You have to admit, when you see the headline, NASA announces discovery of assault by a black hole, it gets your attention. It got ours. The assault in question is taking place between two galaxies far, far away. How far?
Mr. DANIEL EVANS (Harvard-Smithsonian Center for Astrophysics): 1.4 billion light years.
BLOCK: A bigger galaxy is bombarding a smaller galaxy. They're collectively named…
Mr. EVANS: 3C 321.
BLOCK: Okay. The bigger galaxy is bombarding the smaller one with a powerful jet of radiation. It is, astronomers say, an act of never-before-witnessed galactic violence.
And here to tell us more about this space abuse is astrophysicist Daniel Evans of the Harvard-Smithsonian Center for Astrophysics. Thanks for being with us.
Mr. EVANS: Well, you're very welcome. Thank you.
BLOCK: I have to say, based on the images I've seen on the Web, an act of violence it may be, but it is a beautiful thing.
Mr. EVANS: It really is. One of the main reasons I got involved with astronomy and astrophysics research is just by the staggering beauty of the images that we see. My particular research places a very strong emphasis on combining images across the electromagnetic spectrum. So the image you've seen on the Web really ties together images from the radio wavelengths, from the optical wavelengths, all the way up to the very powerful X-rays, and then it produces a really striking image.
BLOCK: Why don't you describe that image?
Mr. EVANS: What we're looking at, as you said, is a really extraordinary act of violence by a black hole. We can see that a very powerful jet of particles is being ejected from a supermassive black hole in the center of a distant galaxy. And there's an unfortunate neighboring galaxy, as you say, has moved directly into its line of fire. And so, not only does this cause the jet to be significantly disruptive, but it may actually have disastrous consequences for any Earthlike planets that happen to lie in its path.
BLOCK: Mm-hmm. So pretty bad news for that smaller galaxy, but I gather there could be an upside to this destructive power of the bigger galaxy?
Mr. EVANS: That's absolutely right. So although we calculated that currently, this jet is probably destroying anything in its path, the ultimate legacy of this interaction can actually be that the jet is compressing clouds of gas. And it's that compression of these gas clouds that leads to the formation of stars and the formations of new planets. So the long-shot legacy could be that it's actually a provider and a generator of life as well as a destroyer.
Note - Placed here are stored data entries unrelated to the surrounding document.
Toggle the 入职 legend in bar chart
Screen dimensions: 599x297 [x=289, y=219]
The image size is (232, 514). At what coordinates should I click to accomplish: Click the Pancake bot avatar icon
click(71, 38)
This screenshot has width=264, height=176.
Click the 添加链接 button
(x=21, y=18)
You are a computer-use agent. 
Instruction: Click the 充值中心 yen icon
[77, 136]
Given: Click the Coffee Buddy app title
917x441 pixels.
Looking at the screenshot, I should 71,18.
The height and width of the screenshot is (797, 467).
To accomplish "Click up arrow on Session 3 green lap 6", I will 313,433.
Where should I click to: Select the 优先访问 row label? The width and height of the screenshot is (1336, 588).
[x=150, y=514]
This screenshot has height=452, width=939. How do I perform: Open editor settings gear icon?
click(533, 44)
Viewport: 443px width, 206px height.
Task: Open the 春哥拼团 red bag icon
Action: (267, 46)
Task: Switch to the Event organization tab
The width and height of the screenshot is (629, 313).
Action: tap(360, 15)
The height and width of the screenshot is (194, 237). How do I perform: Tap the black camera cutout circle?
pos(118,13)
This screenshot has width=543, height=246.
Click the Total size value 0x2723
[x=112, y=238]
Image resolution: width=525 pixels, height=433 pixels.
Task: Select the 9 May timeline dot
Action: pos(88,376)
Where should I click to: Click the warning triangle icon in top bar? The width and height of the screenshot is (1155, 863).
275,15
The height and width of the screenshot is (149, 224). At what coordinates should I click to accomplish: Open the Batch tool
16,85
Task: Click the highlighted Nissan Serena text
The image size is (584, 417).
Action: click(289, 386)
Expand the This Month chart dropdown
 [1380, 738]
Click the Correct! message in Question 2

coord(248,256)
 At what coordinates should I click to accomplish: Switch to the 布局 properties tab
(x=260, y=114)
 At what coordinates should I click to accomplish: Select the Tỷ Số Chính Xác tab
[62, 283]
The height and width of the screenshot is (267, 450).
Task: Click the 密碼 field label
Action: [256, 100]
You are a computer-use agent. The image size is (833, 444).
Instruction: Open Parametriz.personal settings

BLOCK: How long has this been going on?
Mr. EVANS: So in astronomical terms, this is only a very recent interaction. Although this thing lies at a distance of 1.4 billion light years from us, we're witnessing an interaction that has only being taking place for one million plus that 1.4 billion light years.
Mr. EVANS: Does that make sense?
BLOCK: And, well, I think so. But in space terms, that's pretty recent, in other words.
Mr. EVANS: One million light years, with respect to the age of the overall galaxy which is probably in the excess of, I don't know, a hundred million to a billion years, this really is peanuts. So by witnessing this interaction, we're probably looking at it at a pretty special time. And therefore, it's a unique opportunity for us to study the way these jets interact and inject energy into their environments. And therefore, we can understand some things about the universe when we witness this.
BLOCK: For purely selfish reasons for those of us in our nice little galaxy, would there be anything in what you're learning that would indicate that we could be headed toward a similar fate with some black hole in a neighboring galaxy deciding to beat up on us?
Mr. EVANS: Well, no. Or should I say not yet? I think the idea is that the majority of galaxies that lie around our Milky Way in our local group, including our Milky Way itself, have pretty dormant black holes. They're not doing very much and they're certainly not ejecting these powerful jets. So I wouldn't worry about it too much yet.
BLOCK: Well, that's very reassuring; that's the best news I've heard all day.
Mr. EVANS: Well, I'm glad to hear it.
(Soundbite of laughter)
BLOCK: Well, Daniel Evans, it's good to talk to you. Thanks so much.
Mr. EVANS: Thank you very much.
BLOCK: Daniel Evans of the Harvard-Smithsonian Center for Astrophysics. He is the leader of the study whose real title, when it's published in the astrophysical journal in March will, I'm sure, be far less interesting than "Death Star Galaxy Beats Up Its Neighbor."